YOUR TASK -
Here the job is to transcribe only the lines from the one containing "Task: Click the Atualizar Dados Cielo button" through the last line below, exactly as written; please leave out pictures.

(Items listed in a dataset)
● ● ●

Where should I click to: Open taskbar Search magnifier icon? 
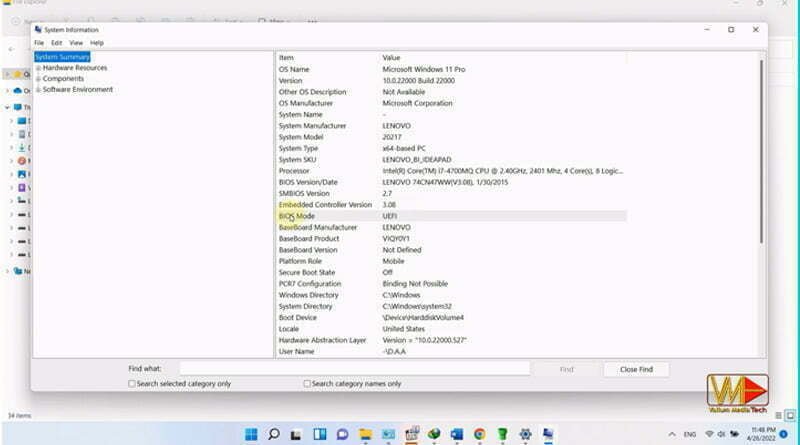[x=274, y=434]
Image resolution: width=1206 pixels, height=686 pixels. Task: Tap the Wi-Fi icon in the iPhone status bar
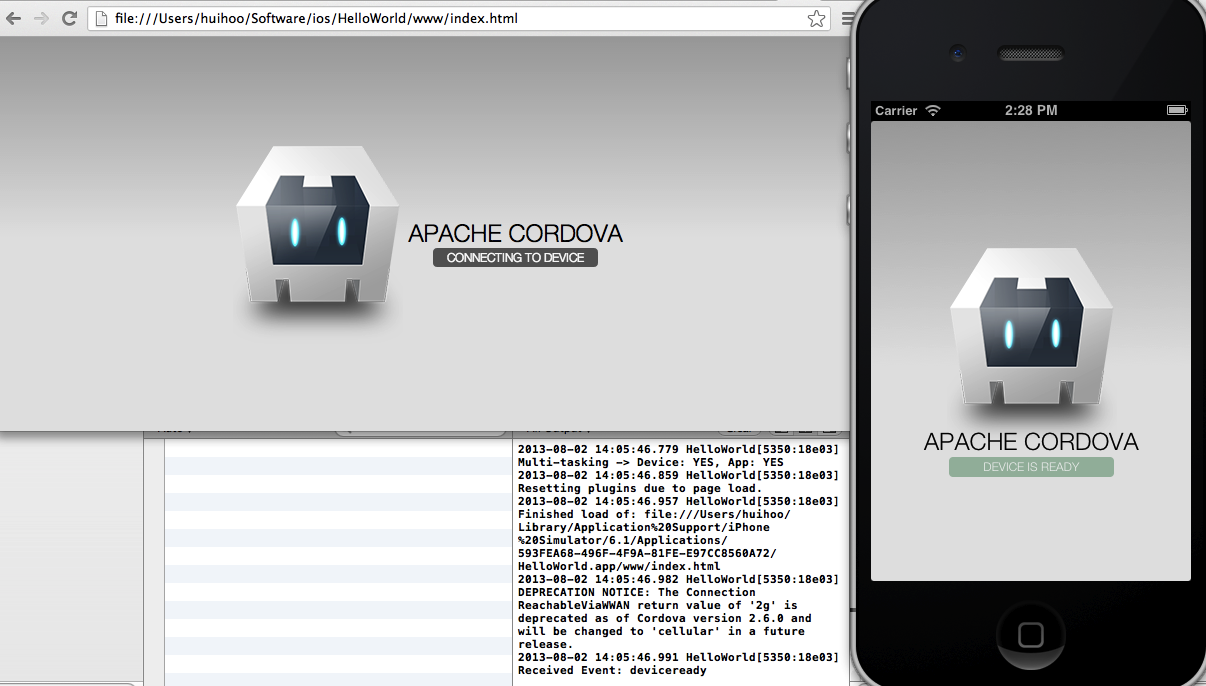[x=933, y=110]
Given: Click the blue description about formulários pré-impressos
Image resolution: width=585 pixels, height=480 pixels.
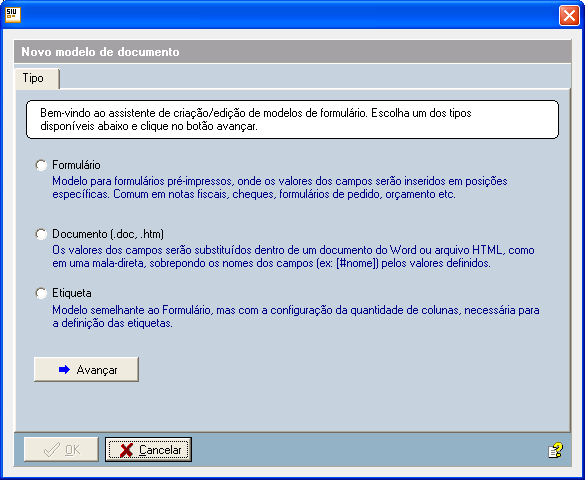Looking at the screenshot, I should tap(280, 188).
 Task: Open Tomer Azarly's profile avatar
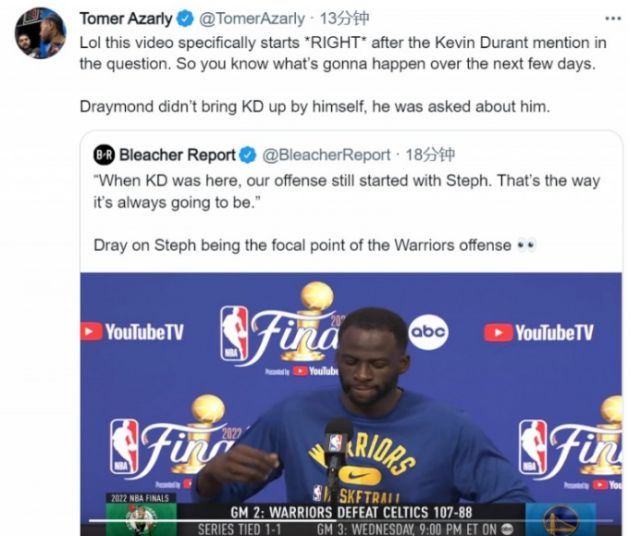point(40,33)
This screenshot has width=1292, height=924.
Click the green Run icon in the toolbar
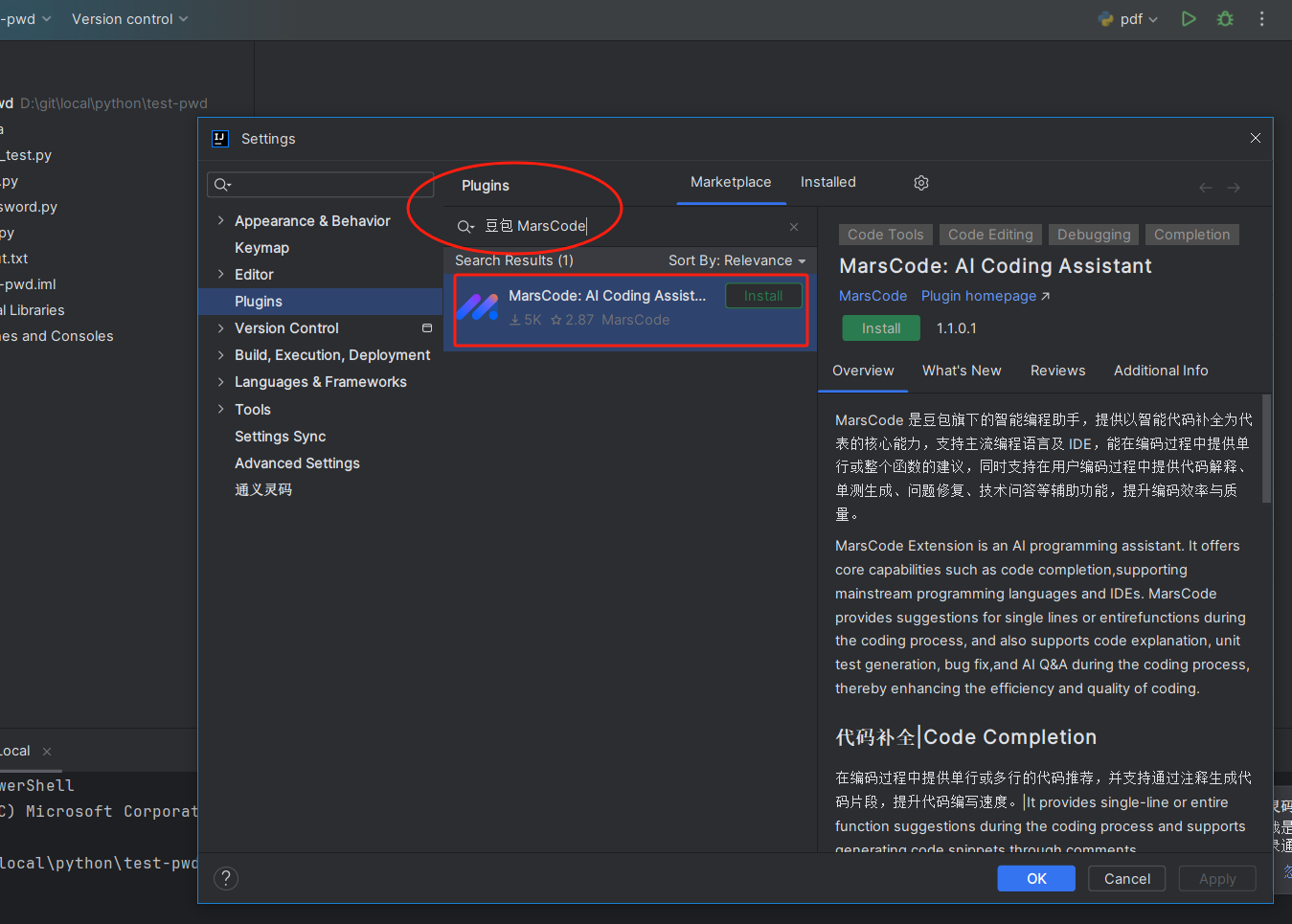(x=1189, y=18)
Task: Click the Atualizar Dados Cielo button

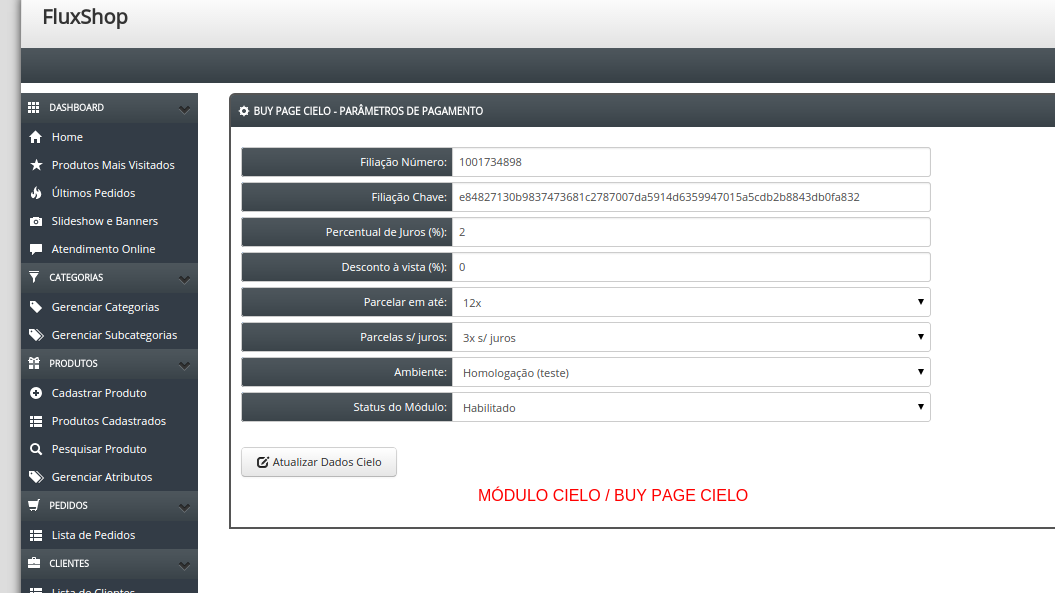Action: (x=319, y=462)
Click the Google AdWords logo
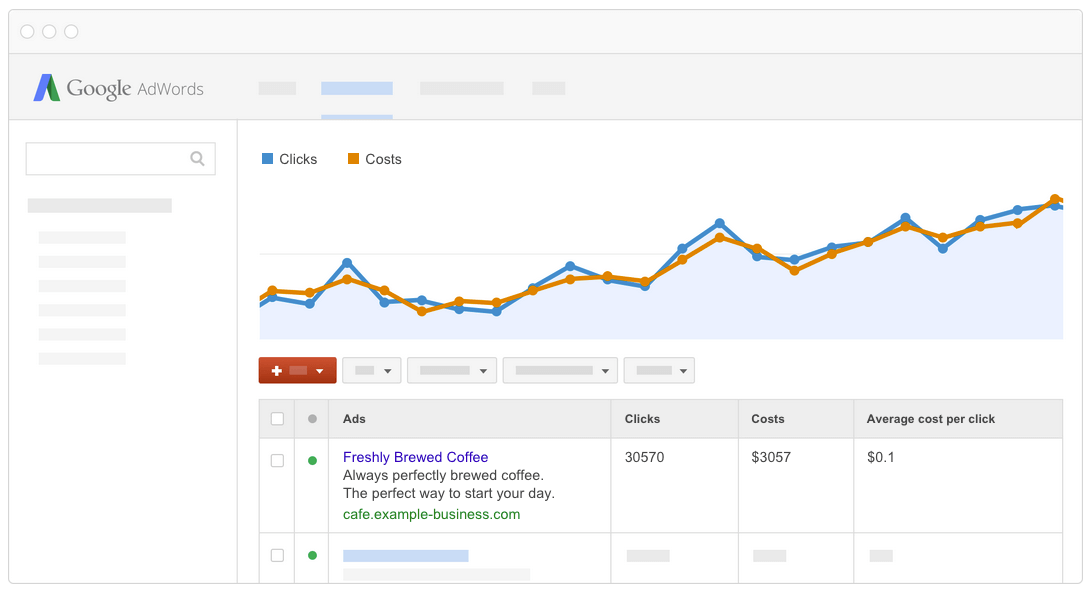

● ● ●

EXPECTED ANSWER -
Task: Click the Atualizar Dados Cielo button

Action: (x=319, y=462)
Click the Google AdWords logo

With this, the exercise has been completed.